When the gate valve is opened:
When the lifting height of the flange gate valve is equal to 1:1 of the valve diameter, the fluid passage will be completely unobstructed, but this position cannot be monitored during operation. In practical use, the apex of the stem is used as a mark, that is, the position where it cannot be opened, as its fully open position. In order to consider the locking phenomenon caused by temperature change, it is usually opened to the top position, and then returned to 1 / 2-1 circle as the position of full open gate valve. Therefore, the full open position of the valve is determined by the position (i.e. stroke) of the ram. In some gate valves, the stem nut is installed on the gate valve, and the handwheel rotation drives the stem to rotate, so as to lift the gate. This kind of valve is called rotary stem gate valve or Non rising stem gate valve.

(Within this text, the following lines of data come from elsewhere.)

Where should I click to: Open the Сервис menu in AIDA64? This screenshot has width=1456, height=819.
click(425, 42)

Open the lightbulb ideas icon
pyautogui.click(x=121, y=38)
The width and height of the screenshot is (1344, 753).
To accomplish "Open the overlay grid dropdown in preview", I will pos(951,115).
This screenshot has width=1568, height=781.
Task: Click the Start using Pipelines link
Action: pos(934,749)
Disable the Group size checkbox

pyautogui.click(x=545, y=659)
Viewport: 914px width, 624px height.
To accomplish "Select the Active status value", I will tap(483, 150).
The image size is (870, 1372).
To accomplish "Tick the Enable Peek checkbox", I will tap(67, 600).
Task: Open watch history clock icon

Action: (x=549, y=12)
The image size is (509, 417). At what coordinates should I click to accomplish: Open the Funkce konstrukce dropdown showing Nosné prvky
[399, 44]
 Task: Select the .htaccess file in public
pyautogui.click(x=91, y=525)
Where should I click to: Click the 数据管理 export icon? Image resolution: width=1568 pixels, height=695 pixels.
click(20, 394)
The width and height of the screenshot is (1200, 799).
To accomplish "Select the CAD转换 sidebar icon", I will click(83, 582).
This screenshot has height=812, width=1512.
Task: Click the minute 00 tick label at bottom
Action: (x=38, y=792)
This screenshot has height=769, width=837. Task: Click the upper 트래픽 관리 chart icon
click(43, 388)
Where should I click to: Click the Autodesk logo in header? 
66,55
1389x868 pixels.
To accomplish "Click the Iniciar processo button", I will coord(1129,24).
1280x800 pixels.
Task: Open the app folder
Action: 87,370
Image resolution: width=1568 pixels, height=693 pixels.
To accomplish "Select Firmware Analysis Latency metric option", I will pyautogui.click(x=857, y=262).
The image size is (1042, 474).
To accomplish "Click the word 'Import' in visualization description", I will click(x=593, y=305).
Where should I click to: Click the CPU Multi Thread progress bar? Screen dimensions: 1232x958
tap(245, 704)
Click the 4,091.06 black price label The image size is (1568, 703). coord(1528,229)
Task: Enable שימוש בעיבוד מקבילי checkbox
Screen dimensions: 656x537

Gate valve type: according to the configuration of sealing surface, flange gate valve can be divided into wedge gate valve and parallel gate valve. Wedge gate valve can be further divided into: single gate type, double gate plate type and elastic gate type; Parallel gate valve can be divided into single gate plate and double gate plate. According to the thread position of the stem, it can be divided into two types: rising stem gate valve and Non rising stem gate valve.

Gate valve structure features:

1. Gate valve fluid resistance is small, sealing surface is less media scrubbing and corrosion.

2. The workload of opening and closing is saved.

3. The flow direction of the medium is not limited, it will not interfere with the flow, and it will not reduce the pressure.

4. Simple shape, short structure length, good manufacturing process and wide application range.

Application scope of gate valve: gate valve is widely used in domestic steel plant, petroleum, chemical, natural gas, boiler, paper making, textile, medicine, food, transportation, water supply and drainage, energy, polysilicon, electric power and other industrial pipelines for medium cutting and circulation. Flange gate valve is suitable for pipes with nominal pressure of pn1.6 ~ 6.4Mpa and working temperature of – 29 ~ 600 ℃. It can cut off or connect pipeline medium without adjustment and throttling. The applicable medium of gate valve is water, oil, steam, acid medium, etc.